Exercise => From the line that contains "This screenshot has height=841, width=1400." to the end of the entries, write out every line exactly, including both ends, and nothing more.

Supplied data =>
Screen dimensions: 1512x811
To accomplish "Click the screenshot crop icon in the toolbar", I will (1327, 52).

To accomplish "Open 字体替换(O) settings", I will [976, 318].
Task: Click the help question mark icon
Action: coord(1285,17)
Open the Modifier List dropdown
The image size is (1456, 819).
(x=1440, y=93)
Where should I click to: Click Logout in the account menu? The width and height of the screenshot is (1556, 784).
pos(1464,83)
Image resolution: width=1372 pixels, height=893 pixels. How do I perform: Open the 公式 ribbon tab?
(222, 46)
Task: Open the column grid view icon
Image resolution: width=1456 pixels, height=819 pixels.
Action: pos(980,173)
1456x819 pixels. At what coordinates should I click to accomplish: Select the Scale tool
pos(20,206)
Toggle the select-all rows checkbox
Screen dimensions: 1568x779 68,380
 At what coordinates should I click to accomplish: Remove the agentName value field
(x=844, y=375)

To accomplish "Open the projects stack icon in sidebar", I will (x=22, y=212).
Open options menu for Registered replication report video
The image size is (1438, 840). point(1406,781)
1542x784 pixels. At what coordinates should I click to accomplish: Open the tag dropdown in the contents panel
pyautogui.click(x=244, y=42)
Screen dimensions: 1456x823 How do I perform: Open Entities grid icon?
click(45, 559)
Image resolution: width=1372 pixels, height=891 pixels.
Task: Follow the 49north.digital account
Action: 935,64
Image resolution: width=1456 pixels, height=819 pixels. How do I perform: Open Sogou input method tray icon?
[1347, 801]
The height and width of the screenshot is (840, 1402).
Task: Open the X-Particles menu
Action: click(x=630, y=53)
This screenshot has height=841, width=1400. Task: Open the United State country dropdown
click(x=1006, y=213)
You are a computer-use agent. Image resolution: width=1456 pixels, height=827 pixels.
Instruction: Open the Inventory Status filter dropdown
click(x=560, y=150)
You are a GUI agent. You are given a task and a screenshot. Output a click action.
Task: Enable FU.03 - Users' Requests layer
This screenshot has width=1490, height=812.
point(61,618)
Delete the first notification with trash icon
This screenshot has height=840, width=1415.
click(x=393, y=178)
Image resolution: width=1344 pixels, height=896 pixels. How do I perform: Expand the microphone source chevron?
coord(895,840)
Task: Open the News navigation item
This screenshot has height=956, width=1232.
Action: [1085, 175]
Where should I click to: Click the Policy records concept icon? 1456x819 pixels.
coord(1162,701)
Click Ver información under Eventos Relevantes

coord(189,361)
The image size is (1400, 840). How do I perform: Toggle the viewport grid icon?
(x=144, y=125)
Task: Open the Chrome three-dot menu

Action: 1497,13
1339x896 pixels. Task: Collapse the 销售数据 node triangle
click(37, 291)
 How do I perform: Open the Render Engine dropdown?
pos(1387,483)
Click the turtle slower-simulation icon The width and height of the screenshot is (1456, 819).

Result of the exercise =>
This screenshot has height=841, width=1400. Task: Open the United State country dropdown
click(x=1006, y=213)
You are a computer-use agent. Image resolution: width=1456 pixels, height=827 pixels.
Instruction: Open the Inventory Status filter dropdown
click(x=560, y=150)
You are a GUI agent. You are given a task and a screenshot. Output a click action.
Task: Enable FU.03 - Users' Requests layer
This screenshot has width=1490, height=812.
point(61,618)
Delete the first notification with trash icon
This screenshot has height=840, width=1415.
click(x=393, y=178)
Image resolution: width=1344 pixels, height=896 pixels. How do I perform: Expand the microphone source chevron?
coord(895,840)
Task: Open the News navigation item
This screenshot has height=956, width=1232.
Action: [1085, 175]
Where should I click to: Click the Policy records concept icon? 1456x819 pixels.
coord(1162,701)
Click Ver información under Eventos Relevantes

coord(189,361)
The image size is (1400, 840). How do I perform: Toggle the viewport grid icon?
(x=144, y=125)
Task: Open the Chrome three-dot menu

Action: 1497,13
1339x896 pixels. Task: Collapse the 销售数据 node triangle
click(37, 291)
 How do I perform: Open the Render Engine dropdown?
pos(1387,483)
Click the turtle slower-simulation icon The width and height of the screenshot is (1456, 819).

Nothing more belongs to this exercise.